Getting Started
Learn how to use the Energy Simulations Platform in 5 easy steps
Step 1 Platform Overview
Welcome! Let's start by understanding what this platform can do for you.
Data Management
Upload, organize, and analyze your energy datasets. Support for CSV files with automatic quality checks.
ML Training
Train machine learning models for price and production prediction using Random Forest or Neural Networks.
Predictions
Make predictions on energy prices and solar production using your trained models.
Simulations
Simulate battery storage strategies and optimize for maximum profit with Monte Carlo analysis.
Try Demo Mode
We have pre-loaded sample datasets so you can try everything right away!
Step 2 Upload Your Data
The first step is to get your data into the platform. Here's how:
Supported Formats
CSV files with headers. The platform auto-detects column types (timestamp, numeric, categorical).
Required Columns
For prices: timestamp, price
For production: timestamp, production_kwh
timestamp,price,demand,renewable_share
2024-01-01 00:00,45.23,52100,0.42
2024-01-01 01:00,42.15,48900,0.45
2024-01-01 02:00,38.90,45200,0.48
...
Ready to upload?
Go to "My Data" to upload your first dataset
Step 3 Train Your Models
Once you have data, you can train machine learning models to make predictions.
Random Forest
Robust ensemble method. Great for most use cases. Fast training and good accuracy.
Neural Network
Deep learning approach. Better for complex patterns. Requires more data and tuning.
Training Checklist
- Select your dataset from the dropdown
- Choose prediction type (Price or Production)
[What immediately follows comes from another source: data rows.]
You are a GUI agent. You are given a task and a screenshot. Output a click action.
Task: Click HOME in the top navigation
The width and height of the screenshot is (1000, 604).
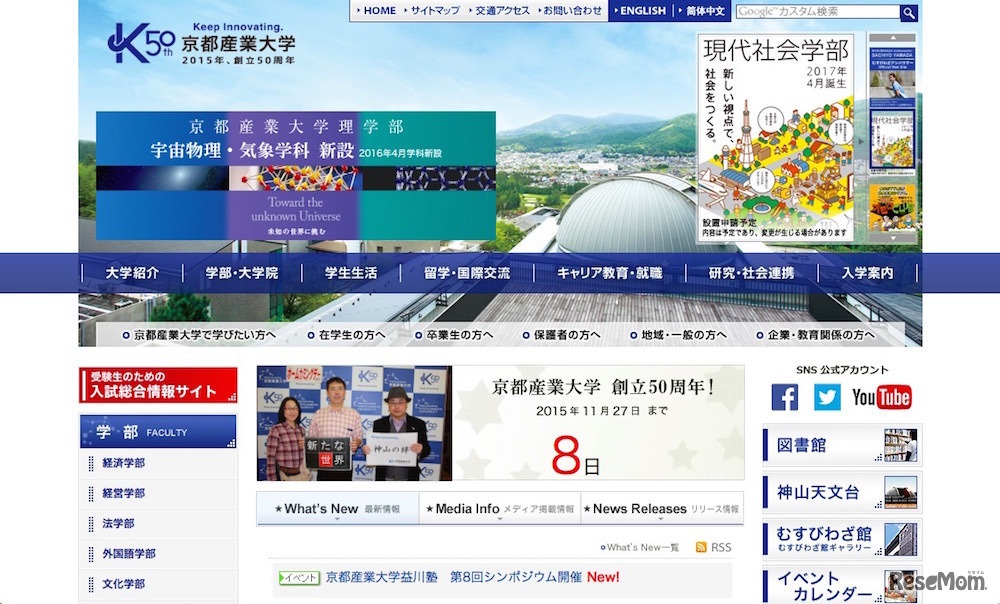376,10
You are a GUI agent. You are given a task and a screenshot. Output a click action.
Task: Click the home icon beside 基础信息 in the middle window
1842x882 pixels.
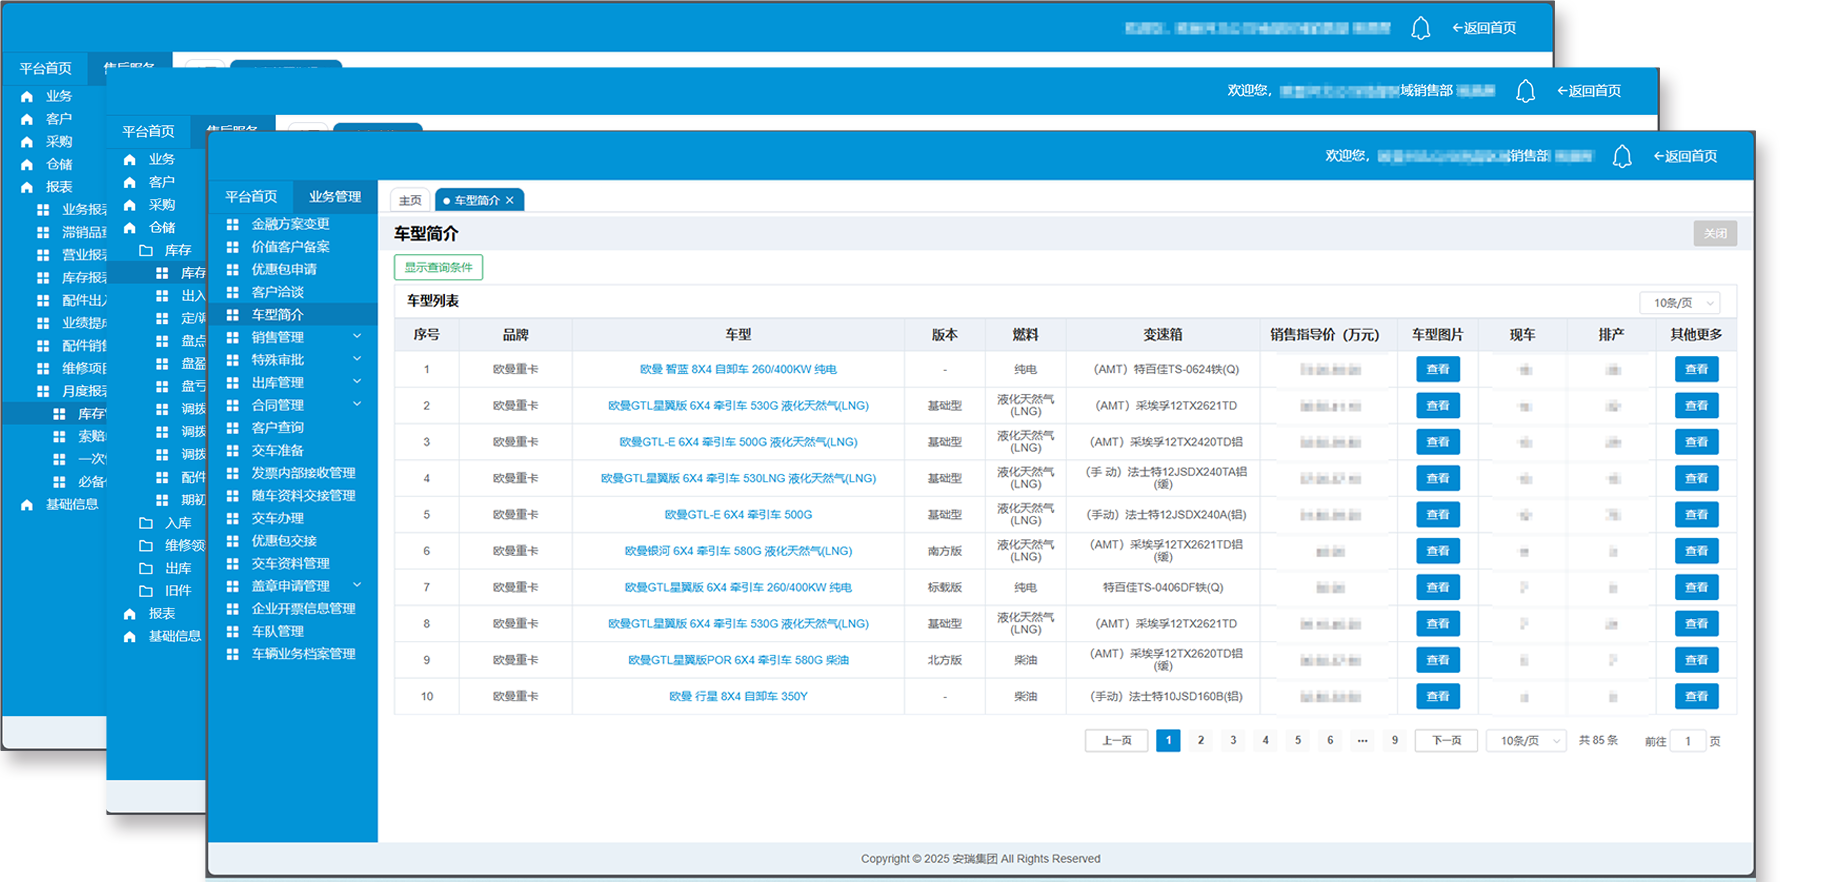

- Select the target column to predict
- Configure hyperparameters (or use defaults)
- Click "Train Model" and wait for completion
Ready to train?
Head to the Training page to create your first model
Step 4 Make Predictions
Use your trained models to predict future prices or production values.
Single Prediction
Enter values manually to get a quick prediction for one data point.
Batch Prediction
Upload a CSV file to get predictions for hundreds or thousands of rows at once.
POST /predict/price
{
"model_path": "own/my_price_model.pkl",
"features": {
"demand": 52100,
"renewable_share": 0.42
}
}
Ready to predict?
Go to Predictions to test your models
Step 5 Run Simulations
Simulate battery storage strategies and find the optimal configuration for your needs.
Battery Simulation
Test different battery capacities and charging strategies against real price data.
Monte Carlo Analysis
Run hundreds of scenarios to understand risk and uncertainty in your strategies.
Solar Analysis
Estimate solar production for any location and calculate self-sufficiency rates.
You're Ready!
You've completed the tutorial. Now explore the platform and start optimizing your energy strategy!